Stored records:

* * * * * * *

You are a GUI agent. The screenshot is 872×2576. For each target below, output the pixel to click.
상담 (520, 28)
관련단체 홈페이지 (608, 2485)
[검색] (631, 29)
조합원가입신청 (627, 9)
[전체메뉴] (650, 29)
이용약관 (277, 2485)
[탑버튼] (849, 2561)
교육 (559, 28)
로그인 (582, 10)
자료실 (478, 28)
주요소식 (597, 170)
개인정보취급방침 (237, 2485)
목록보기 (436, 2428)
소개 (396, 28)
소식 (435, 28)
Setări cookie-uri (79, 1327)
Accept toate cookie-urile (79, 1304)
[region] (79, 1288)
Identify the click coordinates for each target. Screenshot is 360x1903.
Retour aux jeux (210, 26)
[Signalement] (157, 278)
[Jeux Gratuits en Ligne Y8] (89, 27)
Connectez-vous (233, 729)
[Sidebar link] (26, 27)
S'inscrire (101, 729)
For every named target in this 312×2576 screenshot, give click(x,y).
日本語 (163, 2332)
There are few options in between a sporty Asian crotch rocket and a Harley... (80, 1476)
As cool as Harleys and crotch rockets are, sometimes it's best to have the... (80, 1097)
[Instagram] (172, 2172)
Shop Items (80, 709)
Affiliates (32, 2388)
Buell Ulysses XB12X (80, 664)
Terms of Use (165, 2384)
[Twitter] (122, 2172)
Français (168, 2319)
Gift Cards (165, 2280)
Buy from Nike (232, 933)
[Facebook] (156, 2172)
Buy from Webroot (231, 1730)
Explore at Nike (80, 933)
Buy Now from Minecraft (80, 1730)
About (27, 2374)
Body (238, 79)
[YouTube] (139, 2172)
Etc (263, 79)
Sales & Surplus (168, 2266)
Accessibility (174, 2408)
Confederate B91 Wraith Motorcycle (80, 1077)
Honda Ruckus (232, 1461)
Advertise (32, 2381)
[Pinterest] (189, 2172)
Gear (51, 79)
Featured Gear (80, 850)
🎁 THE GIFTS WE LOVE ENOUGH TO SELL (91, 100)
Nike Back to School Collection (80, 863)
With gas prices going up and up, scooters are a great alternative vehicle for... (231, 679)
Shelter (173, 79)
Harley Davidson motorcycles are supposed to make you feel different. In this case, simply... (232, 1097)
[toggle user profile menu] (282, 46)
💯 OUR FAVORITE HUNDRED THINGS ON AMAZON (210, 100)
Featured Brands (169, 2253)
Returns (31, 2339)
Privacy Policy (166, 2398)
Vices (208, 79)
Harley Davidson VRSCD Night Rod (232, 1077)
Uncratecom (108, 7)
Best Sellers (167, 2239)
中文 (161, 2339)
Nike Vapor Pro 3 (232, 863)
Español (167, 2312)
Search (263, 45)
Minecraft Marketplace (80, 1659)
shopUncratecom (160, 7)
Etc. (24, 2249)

* * * * * * *

Nothing should be returned except the lines from the one containing "Featured Brands (169, 2253)" through the last line of the data, each restated word for word.

Featured Brands (169, 2253)
Returns (31, 2339)
Privacy Policy (166, 2398)
Vices (208, 79)
Harley Davidson VRSCD Night Rod (232, 1077)
Uncratecom (108, 7)
Best Sellers (167, 2239)
中文 (161, 2339)
Nike Vapor Pro 3 (232, 863)
Español (167, 2312)
Search (263, 45)
Minecraft Marketplace (80, 1659)
shopUncratecom (160, 7)
Etc. (24, 2249)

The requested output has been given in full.